禁煙日本能率協会総合研究所は2011年2月4日、がんと免疫などに関するアンケート調査結果を発表した。それによると調査母体においては、がん予防のために実践している事柄で最も多いのは「禁煙」だった。性別で見ると女性ではそれ以上に「ストレスを抱えない」「食生活の改善」が上位についている。ただし「特にない」とする回答がどの具体的回答項目よりも多く、知識として「がん予防」を知っていても実践率は今一つである状況がうかがえる結果となっている(【発表リリース、PDF】)。



今調査は2010年12月21日から27日にかけて20-69歳の男女に対してインターネット経由で行われたもので、有効回答数は1000人。男女比は1対1、年齢階層は20代から60代まで10歳区切りで均等割り当て。

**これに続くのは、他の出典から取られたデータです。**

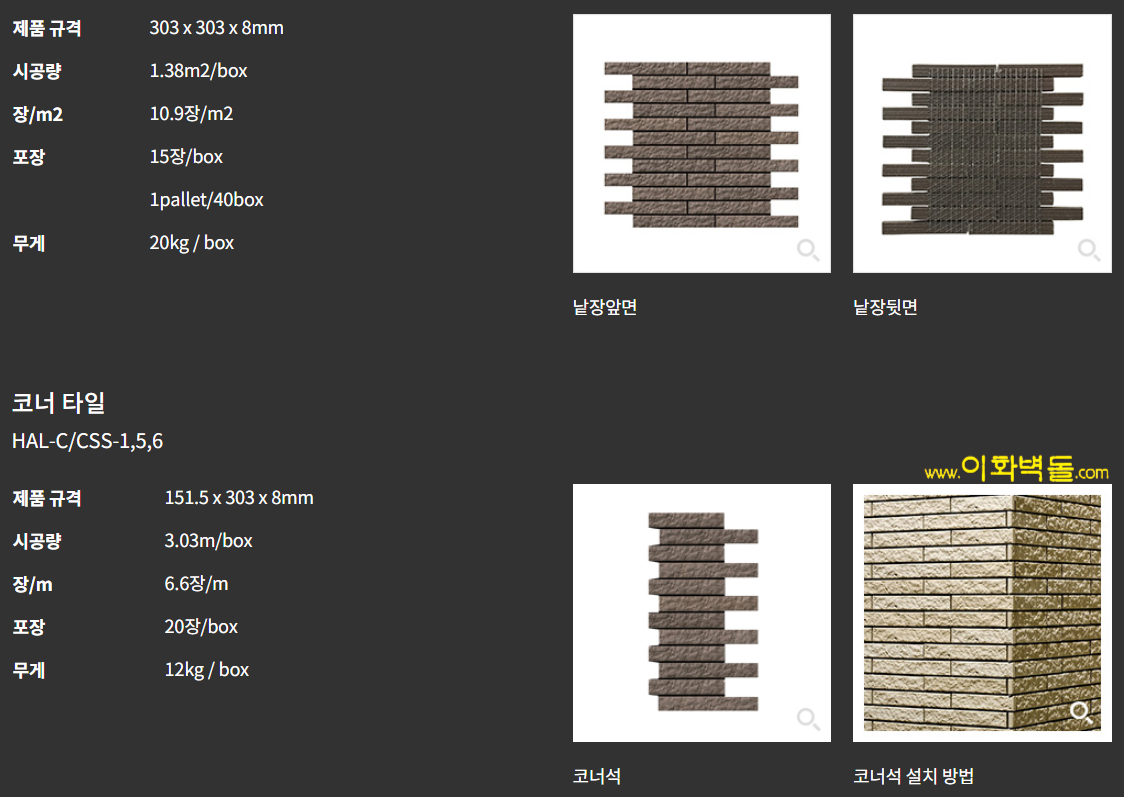
Task: Click the 20kg / box weight value
Action: coord(191,243)
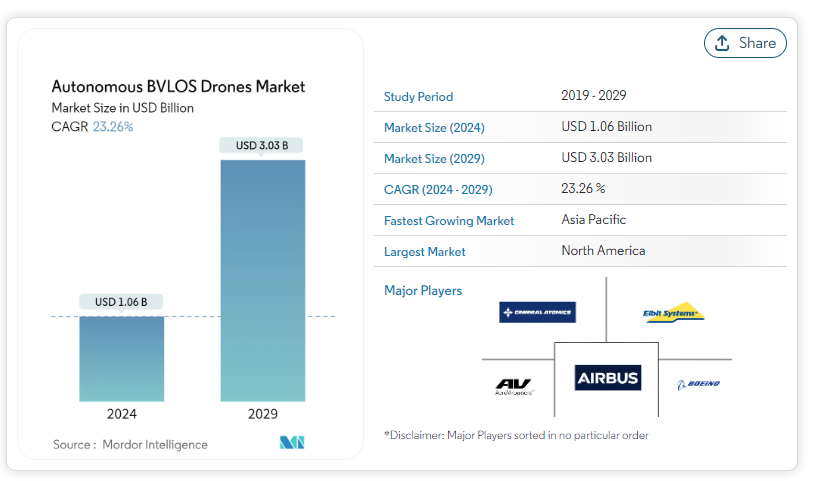Select the Airbus logo tile
Image resolution: width=814 pixels, height=481 pixels.
[x=607, y=378]
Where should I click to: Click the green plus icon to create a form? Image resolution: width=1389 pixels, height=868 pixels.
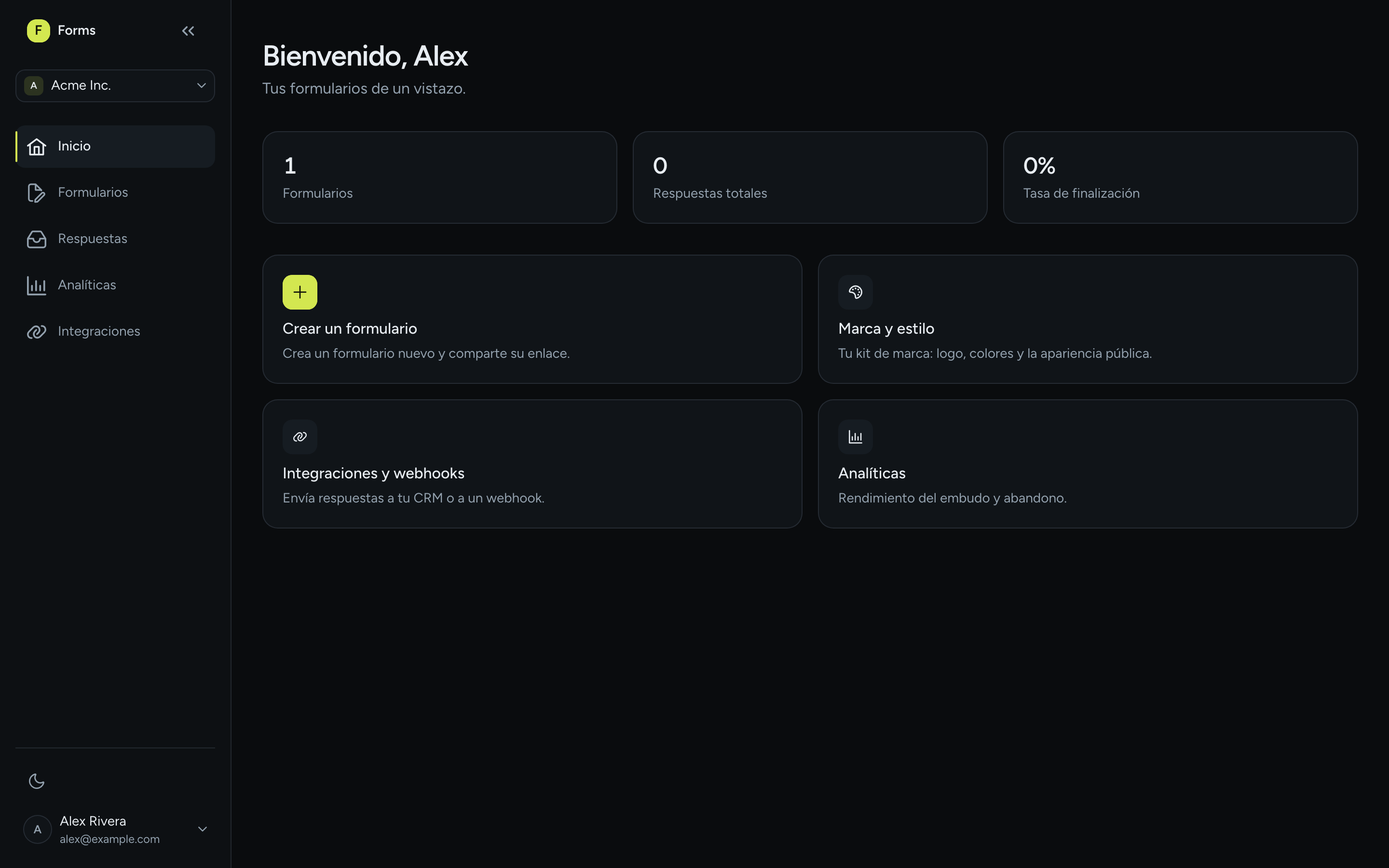coord(300,292)
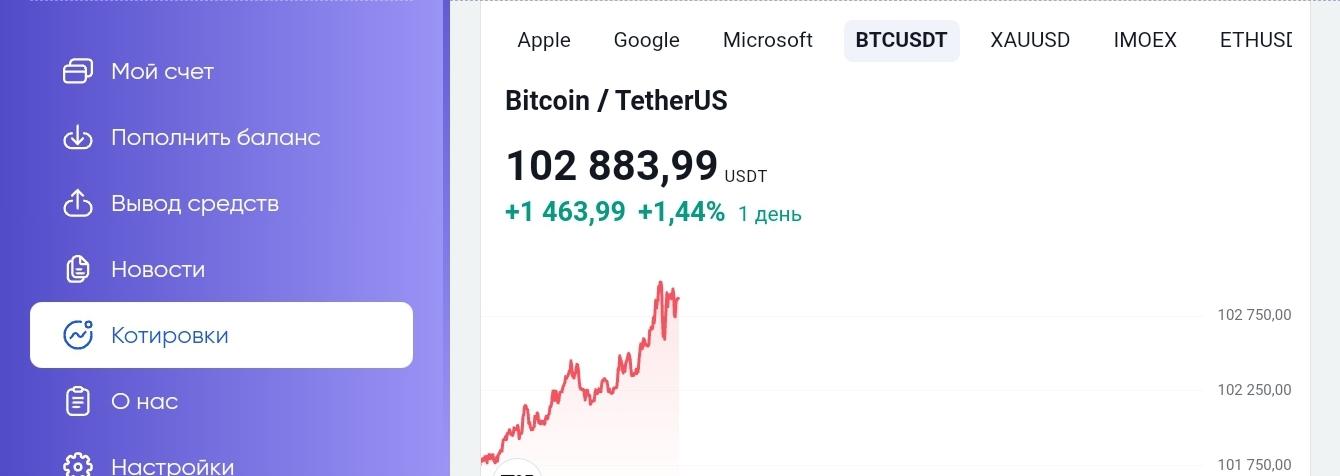Click the gear icon beside Настройки
This screenshot has height=476, width=1340.
[x=78, y=465]
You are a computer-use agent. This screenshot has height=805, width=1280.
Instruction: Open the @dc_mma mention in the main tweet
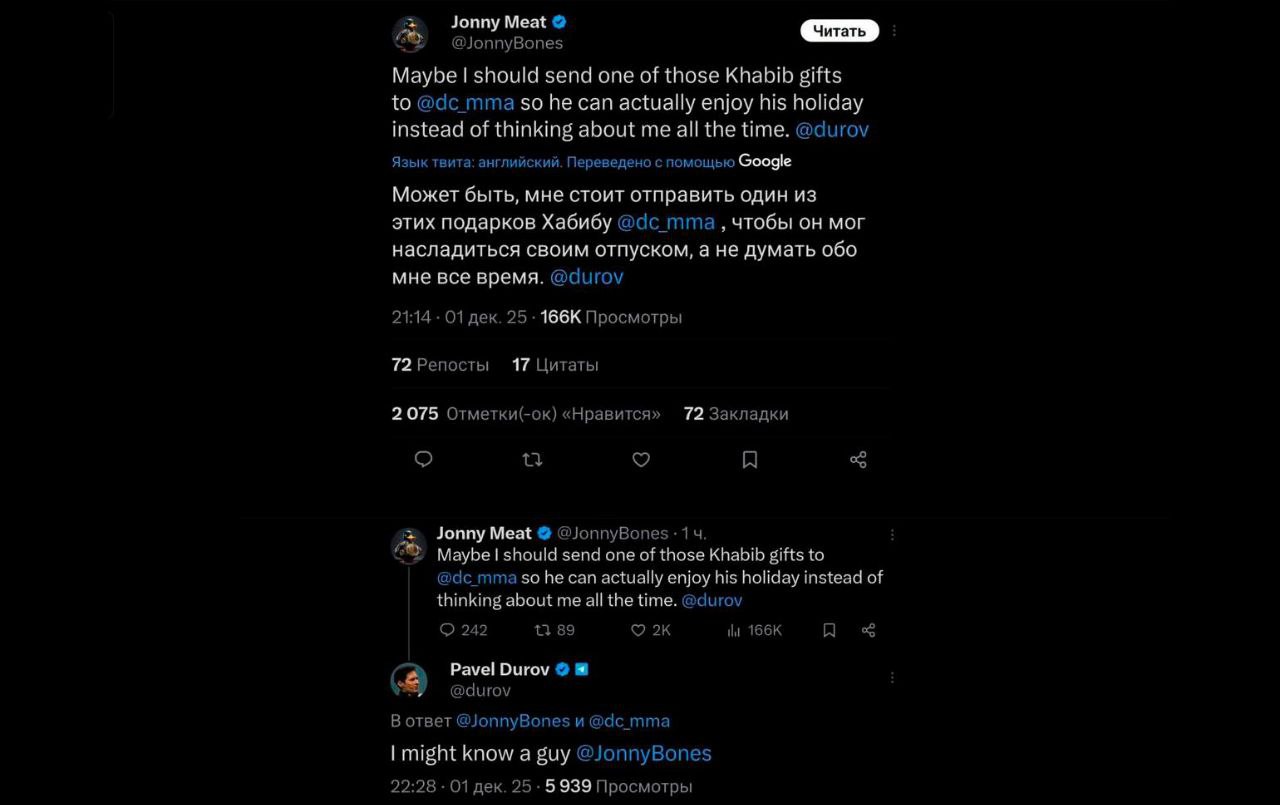click(x=465, y=102)
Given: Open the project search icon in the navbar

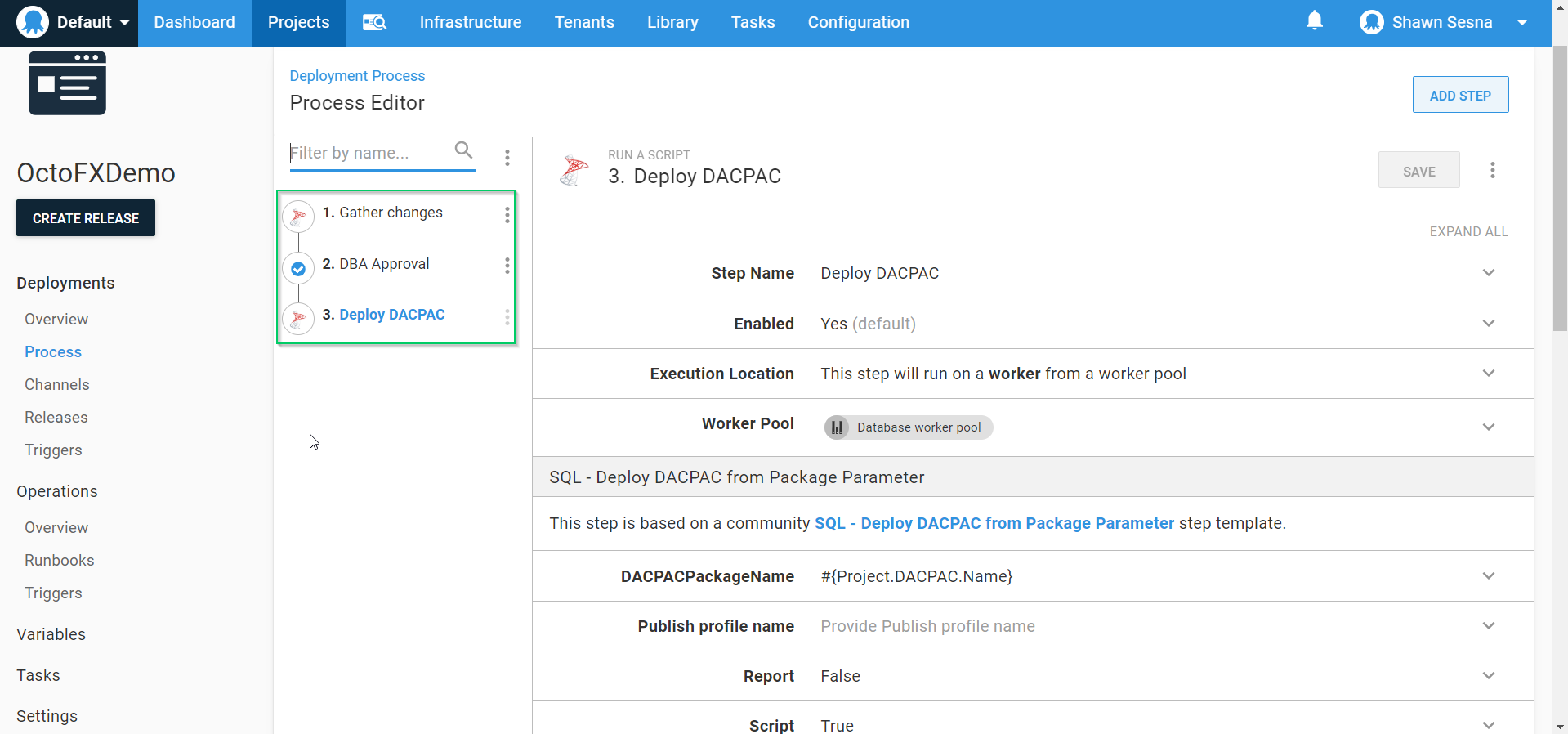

【日本人の「3人に2人が『がん』になる」「2人に1人が『がん』で亡くなる」・がんの2015年問題とは】【「日本人の死因トップはがん、中でも肺がんが多い」知らない人は6割】などにもあるように、統計上でも「がん」は身近な病気。今調査母体でも6割近くの人が「自分もがんを発症する可能性がある」と認識している。

↑ 将来自分ががんになる可能性
↑ 将来自分ががんになる可能性(再録)

また、がん予防に有効であるとして知られている項目のトップは「禁煙」で、全体的に男性よりも女性の方が高い認知度を見せている。

↑ がん予防に有効と知っているもの(複数回答)
↑ がん予防に有効と知っているもの(複数回答)(再録)

それではそれらの「がん予防に有効だと思われる事柄」は、どの程度実践されているのだろうか。心がけていることについて同じ項目を提示して、複数回答で答えてもらったのが次のグラフ。全体では最多回答率は「喫煙」が位置していることには違いないものの、実践している人は3割足らずでしか無い。

↑ がん予防のために心がけていること(複数回答)
↑ がん予防のために心がけていること(複数回答)

「知っていること」だけでなく「心がけている」でも、男性より女性の方が積極的な姿勢を見せているのが分かる。「禁煙」「お酒」など、いわゆる「飲む」方面ですら、男性とほぼ変わらない値を見せている。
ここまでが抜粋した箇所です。